D/Österreich 2017, 97 min
FSK 6
Verleih: Farbfilm
Genre: Drama, Biographie, Musik
Darsteller: Maria Dragus, Devid Striesow, Lukas Miko
Regie: Barbara Albert
Kinostart: 01.02.18
Zunächst: Es hat sie wirklich gegeben. Maria Theresia Paradis war Komponistin, Pianistin, Musikpädagogin und ja, sie war blind. Von jetzt auf gleich in frühen Kindertagen, dann – nach einigen Monaten sehender Hoffnung als Jugendliche – wieder bis zu ihrem Tod. Indes, man spricht eher von Haydn und Mozart, kommt die Rede auf die führende Wiener Klassik. Bei Resi Paradis klafft in den Schriften häufig nur ein „unbek.“, was Daten und Orte betrifft. Die meisten Werke: verschollen. Das Grab: unauffindbar. Jetzt gibt es etwas LICHT im Dunkel einer Biographie.
Natürlich ist Barbara Alberts edel ausgestattetes und den Ton seiner Zeit treffendes Historiendrama eine Mutmaßung. Schon Alissa Walsers Romanvorlage mit dem deliziösen Titel „Am Anfang war die Nacht Musik“ ist eine freie Annäherung an Tatsachen. In der Melange aber blickt LICHT fein austariert auf eine Künstlerin, auch durch eine Fokus-Verschiebung. Denn anders als im Buch wird Resi zum zentralen Charakter. Gerafft auf wenige prägende Monate ihres Lebens, erzählt der Film von einer kleinen privaten Revolution, von mehr als dem sprichwörtlichen Sprengen eines Korsetts.

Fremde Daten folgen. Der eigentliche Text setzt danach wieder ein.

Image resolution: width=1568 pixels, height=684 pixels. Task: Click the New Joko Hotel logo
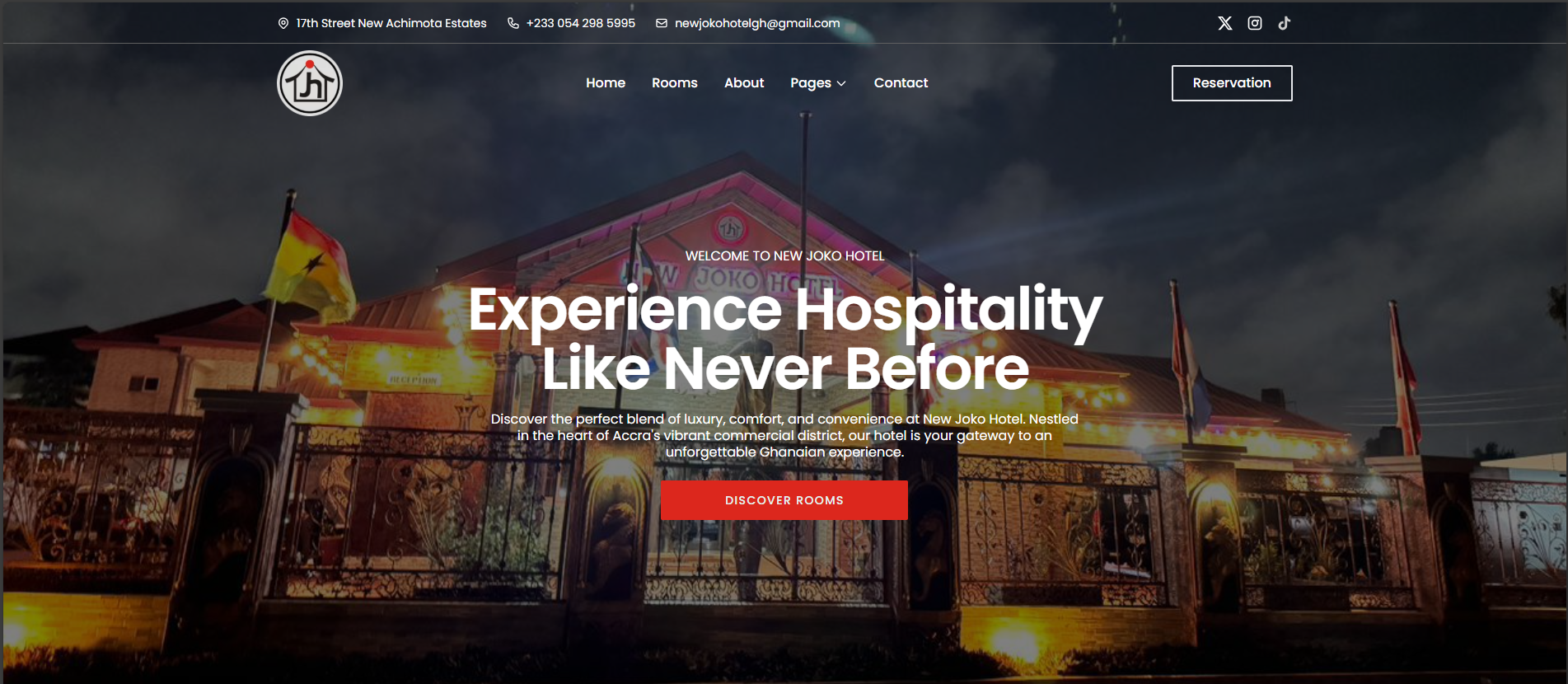[310, 83]
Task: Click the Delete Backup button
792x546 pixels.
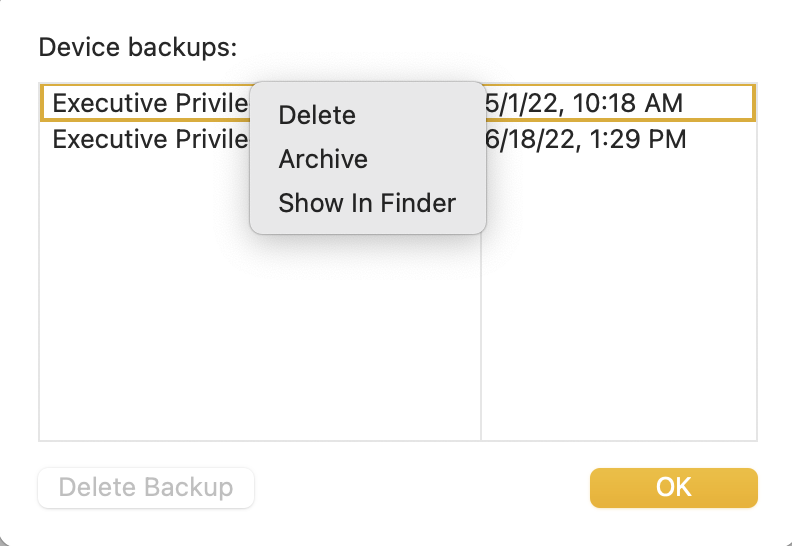Action: point(146,488)
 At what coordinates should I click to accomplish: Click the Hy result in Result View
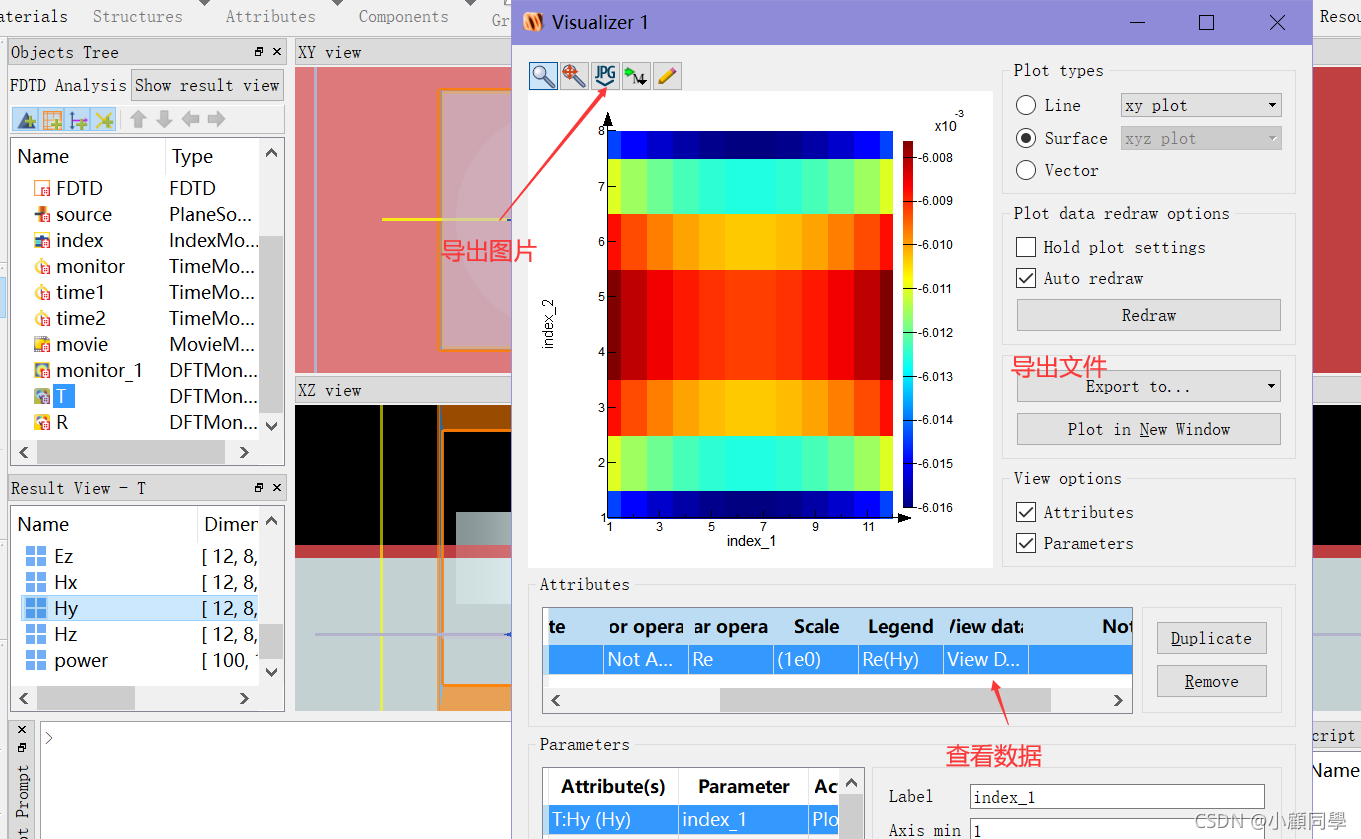(x=64, y=607)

1777 ist Resi Paradis 18. Am Beginn muß man als Zuschauer über lange Minuten einfach ihr Gesicht „ertragen.“ Es gibt kein Entweichen. Fast clownesk geschminkt, mit Turmperücke und wild rollenden Augen, wie ein Pferdchen von den Eltern vorgeführt, spielt Resi für die Wiener Gesellschaft Klavier. Ein Wunderkind, so heißt es gern. Ein Wunderdoktor, auch das ein oft benutzter Slogan, wird an Resi den nächsten Versuch wagen, ihr das Augenlicht zurückzubringen. Alle bisherigen Behandlungen brachten ihr nur Schmerzen, wuchernde Haut und Geruch. Franz Anton Mesmer, ein umstrittener wie ehrgeiziger deutscher Arzt und Heiler, nimmt sie zu sich. Bei ihm taut Resi auf, auch durch Begegnungen mit anderen Mädchen. Und plötzlich sieht sie erste Umrisse, dann klarere Bilder. Doch das Sehen macht ihr Angst, und das Spiel läßt nach. Am Ende dann wieder Resis Gesicht. Es hat sich verändert.

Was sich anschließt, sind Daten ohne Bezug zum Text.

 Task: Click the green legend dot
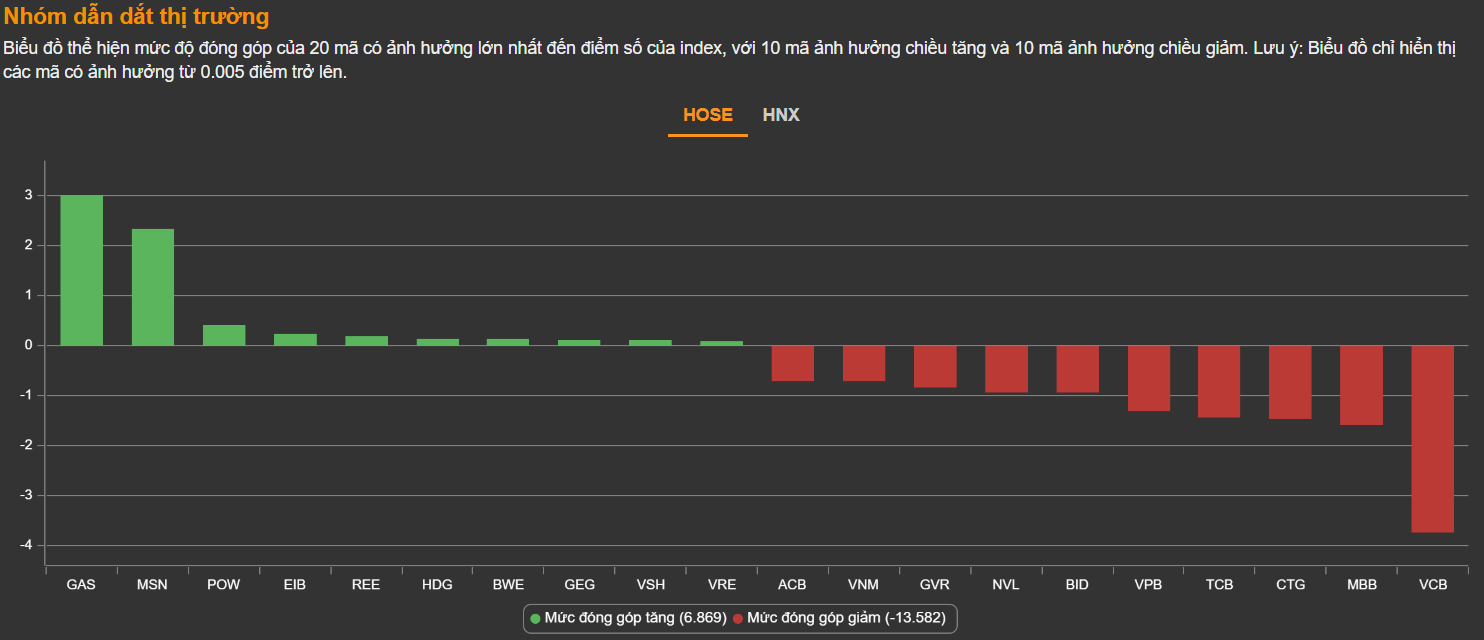coord(536,619)
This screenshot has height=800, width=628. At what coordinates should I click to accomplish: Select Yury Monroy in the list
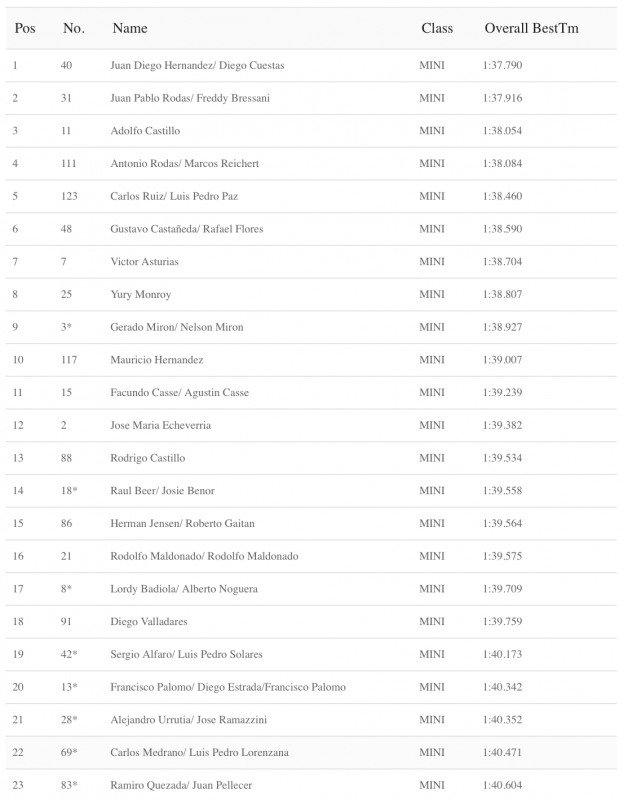point(141,295)
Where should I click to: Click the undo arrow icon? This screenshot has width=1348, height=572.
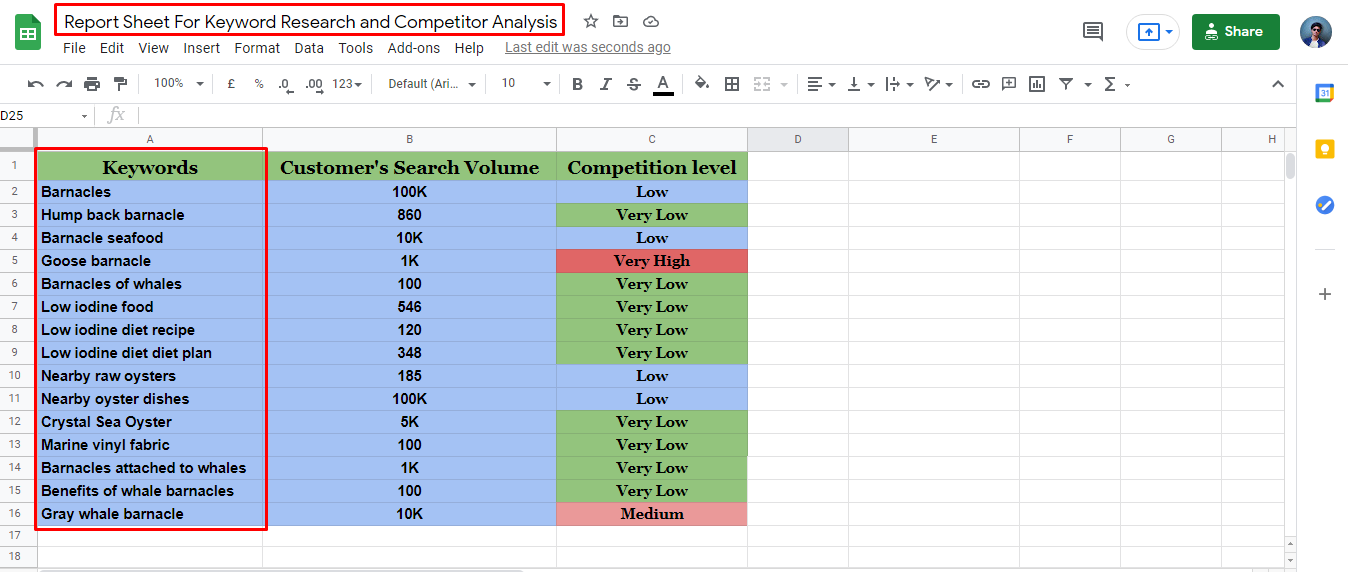pyautogui.click(x=36, y=84)
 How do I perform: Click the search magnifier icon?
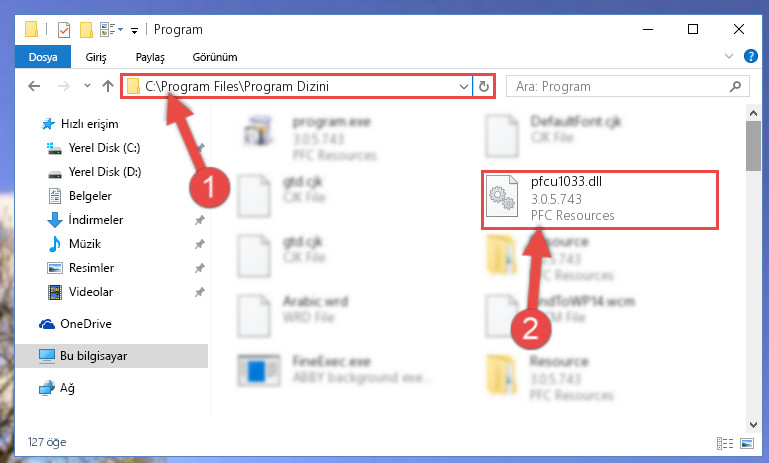[x=735, y=86]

LICHT war für Maria Dragus eine komplexe Mutprobe, die sie bestanden hat. Eine exzellente Leistung dieses „supérieuren Talents.“ In den Nebenrollen muß der Film zwangsläufig mit weniger Konturen auskommen, was zu verschmerzen ist, weil er dafür einige Tücken des Genres auffällig umschifft und es mit den Allegorien aufs Sehen nicht übertreibt.